Record set
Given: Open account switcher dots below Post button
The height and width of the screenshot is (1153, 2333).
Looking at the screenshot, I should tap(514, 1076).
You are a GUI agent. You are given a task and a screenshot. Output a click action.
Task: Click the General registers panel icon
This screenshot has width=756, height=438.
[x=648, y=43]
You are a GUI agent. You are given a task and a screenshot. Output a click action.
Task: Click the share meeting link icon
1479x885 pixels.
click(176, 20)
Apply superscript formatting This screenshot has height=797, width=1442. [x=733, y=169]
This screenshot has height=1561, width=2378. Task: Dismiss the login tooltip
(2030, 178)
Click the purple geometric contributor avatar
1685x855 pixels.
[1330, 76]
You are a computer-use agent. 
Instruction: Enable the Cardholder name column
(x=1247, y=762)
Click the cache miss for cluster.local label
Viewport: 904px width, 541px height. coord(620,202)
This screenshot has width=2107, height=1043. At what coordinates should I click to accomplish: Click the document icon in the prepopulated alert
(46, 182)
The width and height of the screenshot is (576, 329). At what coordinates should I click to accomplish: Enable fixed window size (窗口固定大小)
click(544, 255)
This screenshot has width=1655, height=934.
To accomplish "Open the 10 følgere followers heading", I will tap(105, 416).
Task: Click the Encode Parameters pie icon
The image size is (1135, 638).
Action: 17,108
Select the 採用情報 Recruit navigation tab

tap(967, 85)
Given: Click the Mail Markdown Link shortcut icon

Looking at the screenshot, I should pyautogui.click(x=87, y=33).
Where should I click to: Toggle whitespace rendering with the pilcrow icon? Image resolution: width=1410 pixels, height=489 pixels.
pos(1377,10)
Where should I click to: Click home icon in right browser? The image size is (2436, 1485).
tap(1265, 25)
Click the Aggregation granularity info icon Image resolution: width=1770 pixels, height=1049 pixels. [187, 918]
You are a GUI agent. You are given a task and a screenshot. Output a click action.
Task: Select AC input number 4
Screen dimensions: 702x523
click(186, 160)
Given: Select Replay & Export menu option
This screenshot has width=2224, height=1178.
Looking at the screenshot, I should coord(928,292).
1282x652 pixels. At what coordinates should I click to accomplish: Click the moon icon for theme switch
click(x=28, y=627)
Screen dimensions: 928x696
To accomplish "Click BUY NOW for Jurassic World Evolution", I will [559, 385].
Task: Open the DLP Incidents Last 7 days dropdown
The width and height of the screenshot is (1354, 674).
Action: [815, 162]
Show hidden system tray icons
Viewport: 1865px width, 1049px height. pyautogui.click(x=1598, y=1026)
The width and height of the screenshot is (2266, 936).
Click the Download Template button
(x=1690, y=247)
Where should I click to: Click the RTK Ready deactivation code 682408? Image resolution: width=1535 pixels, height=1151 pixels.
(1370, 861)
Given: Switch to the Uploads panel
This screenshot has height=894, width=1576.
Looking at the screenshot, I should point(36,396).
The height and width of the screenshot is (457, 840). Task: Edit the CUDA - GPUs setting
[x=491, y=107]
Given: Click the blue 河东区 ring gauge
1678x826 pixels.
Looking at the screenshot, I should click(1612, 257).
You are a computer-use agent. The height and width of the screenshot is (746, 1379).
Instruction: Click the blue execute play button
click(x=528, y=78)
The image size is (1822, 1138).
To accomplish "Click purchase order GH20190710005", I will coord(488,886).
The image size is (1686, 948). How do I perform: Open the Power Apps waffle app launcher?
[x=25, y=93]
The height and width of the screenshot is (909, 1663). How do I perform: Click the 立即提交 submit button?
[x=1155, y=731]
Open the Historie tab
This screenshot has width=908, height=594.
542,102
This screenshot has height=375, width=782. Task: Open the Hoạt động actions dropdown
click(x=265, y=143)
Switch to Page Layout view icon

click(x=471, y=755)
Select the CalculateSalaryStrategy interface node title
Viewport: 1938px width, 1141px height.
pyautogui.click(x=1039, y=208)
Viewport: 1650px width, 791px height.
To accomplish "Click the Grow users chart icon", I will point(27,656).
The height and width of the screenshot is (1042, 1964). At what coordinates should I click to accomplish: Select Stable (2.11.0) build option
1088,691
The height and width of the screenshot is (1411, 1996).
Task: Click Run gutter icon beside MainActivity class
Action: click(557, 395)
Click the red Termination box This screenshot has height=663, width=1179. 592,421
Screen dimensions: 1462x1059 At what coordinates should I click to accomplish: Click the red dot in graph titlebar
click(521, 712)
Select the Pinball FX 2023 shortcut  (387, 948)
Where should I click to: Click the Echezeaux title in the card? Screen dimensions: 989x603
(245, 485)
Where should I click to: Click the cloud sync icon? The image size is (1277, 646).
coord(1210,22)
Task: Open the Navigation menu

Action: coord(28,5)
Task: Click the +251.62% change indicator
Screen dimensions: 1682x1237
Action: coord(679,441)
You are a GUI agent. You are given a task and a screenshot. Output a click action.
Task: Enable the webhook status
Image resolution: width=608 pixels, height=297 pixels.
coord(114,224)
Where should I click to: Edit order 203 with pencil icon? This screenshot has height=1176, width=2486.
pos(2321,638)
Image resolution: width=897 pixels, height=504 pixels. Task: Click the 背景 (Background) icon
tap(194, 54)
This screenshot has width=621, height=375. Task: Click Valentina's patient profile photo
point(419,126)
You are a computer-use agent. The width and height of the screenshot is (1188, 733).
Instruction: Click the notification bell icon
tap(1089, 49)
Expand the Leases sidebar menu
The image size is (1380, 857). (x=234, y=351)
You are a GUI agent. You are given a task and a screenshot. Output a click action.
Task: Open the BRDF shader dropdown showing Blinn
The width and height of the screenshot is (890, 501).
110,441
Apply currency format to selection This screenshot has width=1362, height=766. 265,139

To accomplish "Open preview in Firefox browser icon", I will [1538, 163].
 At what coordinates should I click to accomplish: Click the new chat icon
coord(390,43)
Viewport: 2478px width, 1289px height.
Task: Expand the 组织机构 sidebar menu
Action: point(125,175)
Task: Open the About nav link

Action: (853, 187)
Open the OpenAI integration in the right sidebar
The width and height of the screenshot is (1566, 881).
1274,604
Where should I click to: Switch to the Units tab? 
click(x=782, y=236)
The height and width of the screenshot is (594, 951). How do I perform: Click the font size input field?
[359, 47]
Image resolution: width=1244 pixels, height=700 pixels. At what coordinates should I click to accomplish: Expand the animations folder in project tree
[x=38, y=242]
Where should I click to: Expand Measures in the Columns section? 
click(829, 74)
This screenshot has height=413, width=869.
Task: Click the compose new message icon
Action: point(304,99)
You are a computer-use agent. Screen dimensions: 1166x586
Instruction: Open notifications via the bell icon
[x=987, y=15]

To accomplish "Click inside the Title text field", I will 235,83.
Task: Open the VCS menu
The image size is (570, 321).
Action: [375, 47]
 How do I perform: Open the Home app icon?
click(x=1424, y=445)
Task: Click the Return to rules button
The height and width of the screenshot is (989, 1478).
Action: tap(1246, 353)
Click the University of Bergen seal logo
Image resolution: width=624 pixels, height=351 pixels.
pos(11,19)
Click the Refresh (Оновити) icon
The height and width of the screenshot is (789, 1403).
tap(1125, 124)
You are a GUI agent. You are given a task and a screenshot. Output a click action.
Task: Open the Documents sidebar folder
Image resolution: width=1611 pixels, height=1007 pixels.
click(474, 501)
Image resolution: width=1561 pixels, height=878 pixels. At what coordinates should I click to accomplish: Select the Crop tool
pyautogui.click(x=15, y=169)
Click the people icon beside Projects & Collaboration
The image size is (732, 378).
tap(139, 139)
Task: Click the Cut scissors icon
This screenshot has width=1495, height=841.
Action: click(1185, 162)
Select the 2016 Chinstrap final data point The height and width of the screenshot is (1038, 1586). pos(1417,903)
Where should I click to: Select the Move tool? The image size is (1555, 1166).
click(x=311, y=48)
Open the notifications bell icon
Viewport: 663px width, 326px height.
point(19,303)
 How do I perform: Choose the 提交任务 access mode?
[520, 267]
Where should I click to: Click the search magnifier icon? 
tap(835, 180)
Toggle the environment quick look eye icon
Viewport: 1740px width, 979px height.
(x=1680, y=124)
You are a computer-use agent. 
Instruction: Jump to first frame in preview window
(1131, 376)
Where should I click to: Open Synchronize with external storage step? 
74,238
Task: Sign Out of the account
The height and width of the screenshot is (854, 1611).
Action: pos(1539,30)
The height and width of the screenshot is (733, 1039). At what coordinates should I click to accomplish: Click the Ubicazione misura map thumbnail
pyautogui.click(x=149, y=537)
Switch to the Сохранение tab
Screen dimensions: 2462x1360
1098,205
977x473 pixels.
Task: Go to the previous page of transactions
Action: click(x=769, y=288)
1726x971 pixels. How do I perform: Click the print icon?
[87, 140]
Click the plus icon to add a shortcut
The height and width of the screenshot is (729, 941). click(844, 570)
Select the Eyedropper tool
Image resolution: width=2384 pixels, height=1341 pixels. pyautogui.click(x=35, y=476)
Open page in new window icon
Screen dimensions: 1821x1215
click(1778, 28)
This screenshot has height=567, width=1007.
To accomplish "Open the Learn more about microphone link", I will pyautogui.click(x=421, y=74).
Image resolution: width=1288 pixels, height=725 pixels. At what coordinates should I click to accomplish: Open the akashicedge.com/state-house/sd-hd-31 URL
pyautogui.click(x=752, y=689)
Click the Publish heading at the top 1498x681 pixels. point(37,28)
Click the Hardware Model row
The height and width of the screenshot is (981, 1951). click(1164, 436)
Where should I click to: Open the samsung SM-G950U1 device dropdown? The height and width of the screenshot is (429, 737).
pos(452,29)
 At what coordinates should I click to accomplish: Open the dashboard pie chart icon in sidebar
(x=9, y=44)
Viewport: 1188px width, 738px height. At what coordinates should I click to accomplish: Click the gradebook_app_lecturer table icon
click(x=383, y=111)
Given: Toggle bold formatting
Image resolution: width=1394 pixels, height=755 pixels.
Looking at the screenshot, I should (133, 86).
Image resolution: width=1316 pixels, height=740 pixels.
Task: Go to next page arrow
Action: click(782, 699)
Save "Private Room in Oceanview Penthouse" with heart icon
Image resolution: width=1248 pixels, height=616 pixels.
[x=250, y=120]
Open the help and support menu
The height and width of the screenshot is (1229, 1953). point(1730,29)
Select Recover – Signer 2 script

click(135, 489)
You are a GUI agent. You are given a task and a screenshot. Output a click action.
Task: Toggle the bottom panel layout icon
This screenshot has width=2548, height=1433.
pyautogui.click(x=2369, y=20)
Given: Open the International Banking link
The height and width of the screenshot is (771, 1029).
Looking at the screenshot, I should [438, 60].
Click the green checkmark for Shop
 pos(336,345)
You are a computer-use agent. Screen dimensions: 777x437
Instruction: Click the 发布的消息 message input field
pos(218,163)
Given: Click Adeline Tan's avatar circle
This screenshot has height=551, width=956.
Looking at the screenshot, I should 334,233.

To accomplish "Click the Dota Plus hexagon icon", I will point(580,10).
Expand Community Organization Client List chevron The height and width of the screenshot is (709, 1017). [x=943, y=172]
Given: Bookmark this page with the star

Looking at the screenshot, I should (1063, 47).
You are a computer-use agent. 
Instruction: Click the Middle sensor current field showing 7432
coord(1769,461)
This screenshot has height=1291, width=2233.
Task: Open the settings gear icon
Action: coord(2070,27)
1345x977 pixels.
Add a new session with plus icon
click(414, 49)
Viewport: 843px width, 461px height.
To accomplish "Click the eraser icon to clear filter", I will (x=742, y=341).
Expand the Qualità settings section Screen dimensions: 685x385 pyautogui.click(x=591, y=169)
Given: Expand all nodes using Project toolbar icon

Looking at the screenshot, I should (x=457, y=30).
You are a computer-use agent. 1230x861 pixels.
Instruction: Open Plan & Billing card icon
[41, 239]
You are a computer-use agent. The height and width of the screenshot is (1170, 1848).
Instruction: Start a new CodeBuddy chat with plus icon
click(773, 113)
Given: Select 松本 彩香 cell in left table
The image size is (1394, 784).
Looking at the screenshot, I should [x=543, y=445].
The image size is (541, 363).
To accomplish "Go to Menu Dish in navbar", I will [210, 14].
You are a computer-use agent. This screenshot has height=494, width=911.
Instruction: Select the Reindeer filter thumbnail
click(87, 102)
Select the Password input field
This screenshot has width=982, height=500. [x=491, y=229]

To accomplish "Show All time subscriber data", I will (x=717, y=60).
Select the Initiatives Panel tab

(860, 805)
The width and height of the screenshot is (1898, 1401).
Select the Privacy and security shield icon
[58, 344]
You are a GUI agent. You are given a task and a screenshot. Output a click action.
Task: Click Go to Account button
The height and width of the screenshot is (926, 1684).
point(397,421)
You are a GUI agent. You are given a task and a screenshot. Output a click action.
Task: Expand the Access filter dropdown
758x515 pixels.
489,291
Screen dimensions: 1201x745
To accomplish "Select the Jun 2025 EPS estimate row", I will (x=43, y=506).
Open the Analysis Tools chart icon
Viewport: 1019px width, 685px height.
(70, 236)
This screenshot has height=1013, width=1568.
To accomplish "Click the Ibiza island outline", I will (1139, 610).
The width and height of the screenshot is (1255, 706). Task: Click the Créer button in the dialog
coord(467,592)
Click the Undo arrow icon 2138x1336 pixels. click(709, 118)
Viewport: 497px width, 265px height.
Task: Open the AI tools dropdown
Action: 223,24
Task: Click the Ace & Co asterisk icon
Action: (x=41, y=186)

What to work on
Look through the records and copy every line that has the word "computer".

Solution to this exercise
You are a computer-use agent. 
You are a computer-use agent. The height and width of the screenshot is (746, 1379).
You are a computer-use agent. The width and height of the screenshot is (1188, 733).
You are a computer-use agent. Screen dimensions: 1166x586
You are a computer-use agent. 
You are a computer-use agent. Screen dimensions: 777x437
You are a computer-use agent. 
You are a computer-use agent. 1230x861 pixels.
You are a computer-use agent. The height and width of the screenshot is (1170, 1848).
You are a computer-use agent. This screenshot has height=494, width=911.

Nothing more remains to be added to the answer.